If you’re up for more shopping, there’s lots to be had here. Don’t miss the stationery shop, la Scuderia del Duca, which offers fine handcrafted paper, sketchbooks, cards, and gifts, carrying on the tradition of Amalfi being known for paper-making.
If there’s time and you’re not too tired, take a tour of the lemon groves at the Lemon Experience. You’ll learn all about this key product and how local restaurants use it, and you’ll get to sample the best lemon cake I have ever had!
Day 3: Ravello

While Positano and Amalfi can be overwhelmingly crowded during peak seasons, the hilltop town of Ravello tends to be a bit quieter. Ravello is about an hour from Positano by car. You’ll have to fight over who gets to be a passenger because the views along the way are spectacular, yet the driver will have to focus on those hairpin curves!
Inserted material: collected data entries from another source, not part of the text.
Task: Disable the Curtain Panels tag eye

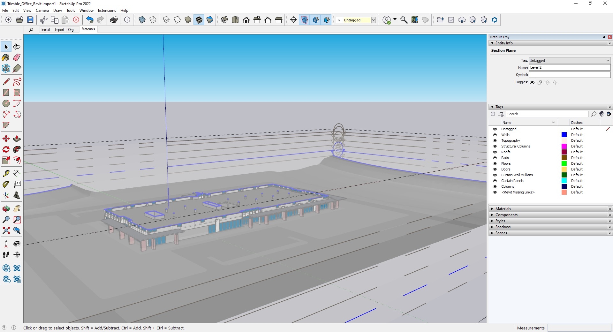Action: pyautogui.click(x=495, y=181)
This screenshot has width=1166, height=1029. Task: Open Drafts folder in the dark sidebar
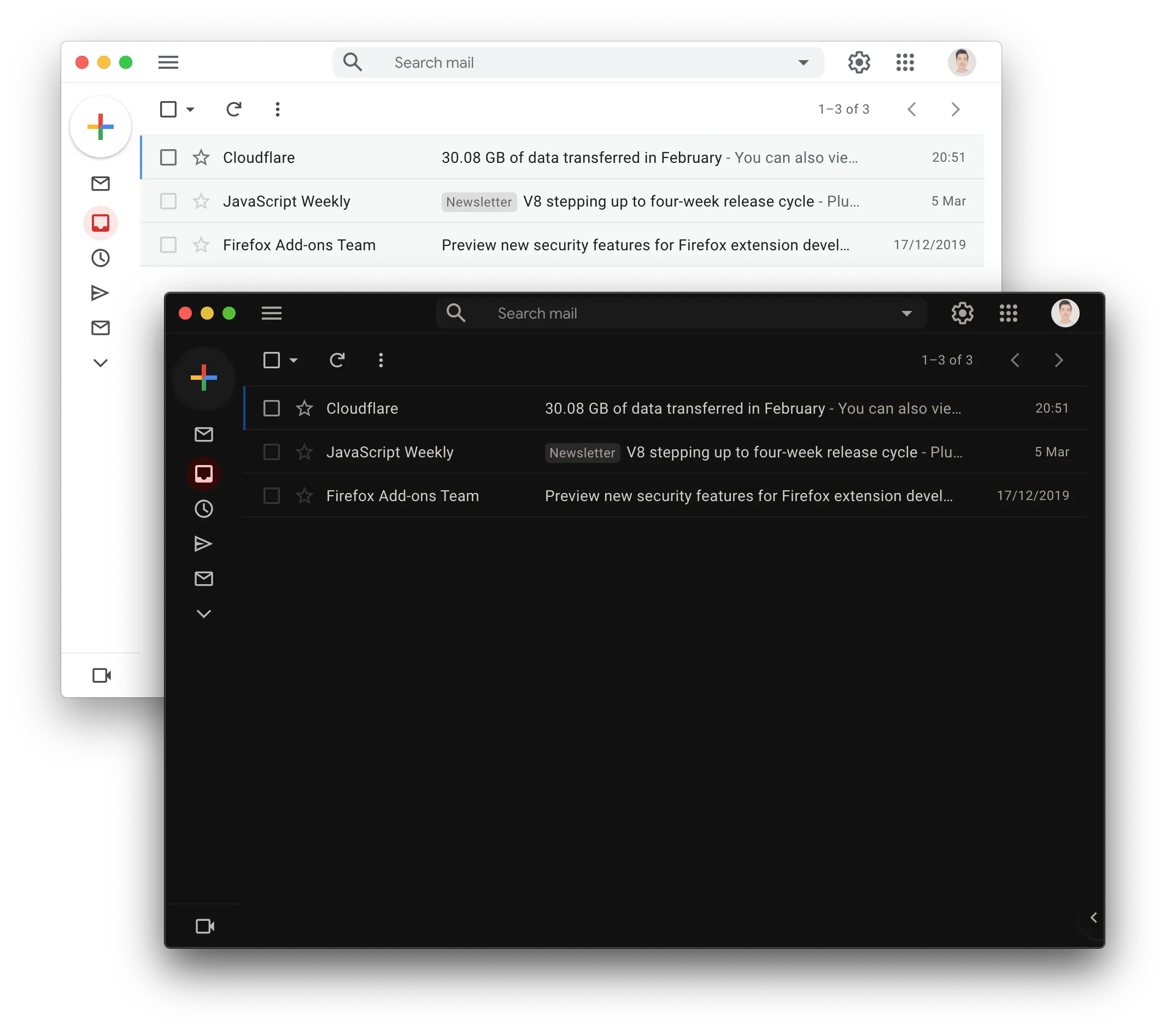click(204, 578)
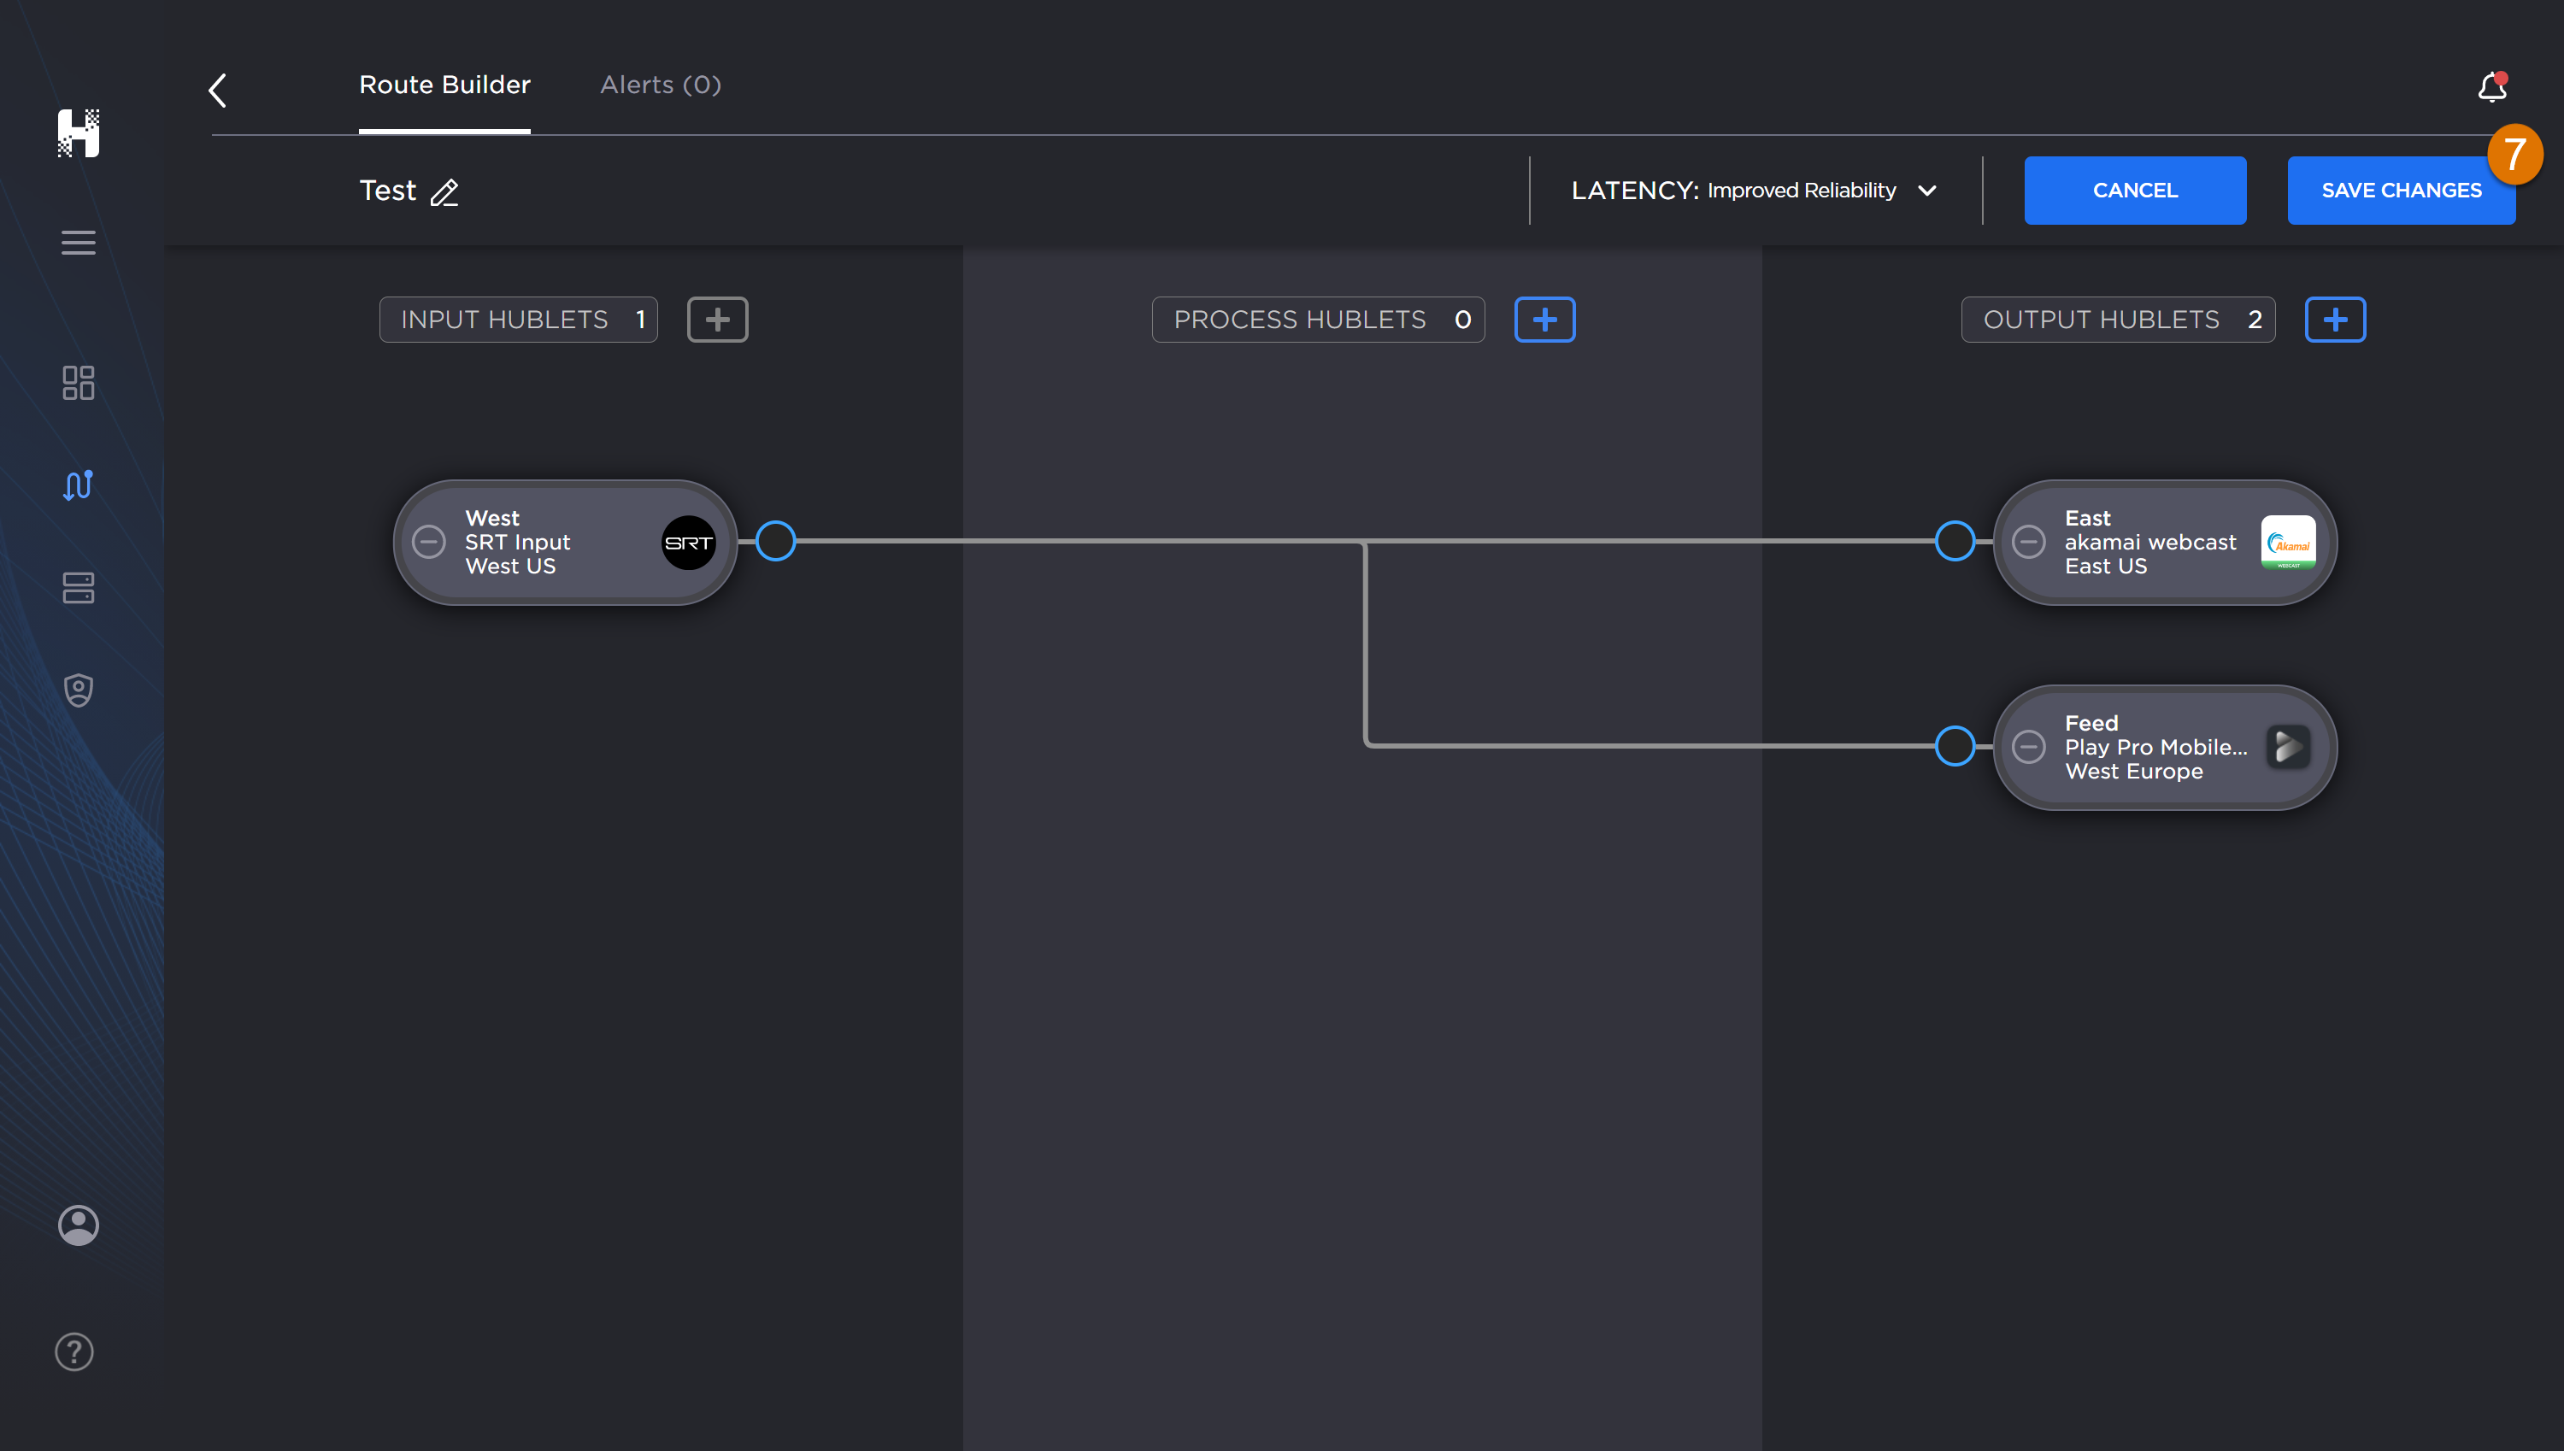Select the route builder icon in the sidebar
The height and width of the screenshot is (1451, 2564).
point(78,485)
Ravello has got a sweet little piazza and church, the duomo di Ravello, that’s worth visiting to see its unique mosaic art. Pro tip: if you’re hot and sweaty from walking around, a church is always an excellent place to cool off and have a moment of tranquility, no matter what your spiritual leanings are.
Don’t miss a trip to the gardens of the Villa Cimbrone, which has roots dating back to the 11th century. An Englishman renovated the gardens in the 20th century, creating gorgeous nooks with statues, flowers, and shade that will entice you to stay a while and soak it all in.
You’ll be drawn to the Terrazza dell’Infinito, the Terrace of Infinity, where you will have endless views of the Tyrrhenian Sea framed by ancient Roman busts.
Once you’re hungry, you have many options. If you’re up for a bit of a raucous experience with authentic food, the always-full Cumpa’ Cosimo may require reservations. Otherwise, there are plenty of smaller eateries, depending on your mood.
Once you’re done with Ravello, head back to your accommodations and enjoy a nice, long nap!
Tips for Getting Around the Amalfi Coast
Visiting the Amalfi Coast is an experience like no other, but there are some things you need to know in advance.
Nothing is close or quick here, so plan ahead. You can certainly rent a car, though for many Americans, driving on hairpin curves with traffic in either direction on narrow streets is anything but relaxing. You can hire a private car to take you around. Sometimes if you book a tour, it will include transportation.
During the high season, there are ferries that will take you between most coastal cities, and these are often the fastest ways to get around.
Speaking of high season, the Amalfi Coast will be jam-packed with tourists from June through September, not to mention hot. The best time to visit, in my mind, is April or May, or September or October. Certainly, you can visit in the winter but know that many businesses may shutter as they take respite from the busy summer season.
People here are friendly, and as I said, most speak English. Still, they appreciate it when you make an effort to know a word or two, and you just might make a new friend if you say buongiorno! Don’t be shy about asking for recommendations or being curious; Italians love nothing more than giving advice and telling stories. Some of my best travel memories are around conversations I’ve had with Italians!
I hope these recommendations make your trip to the Amalfi Coast as spectacular as mine was!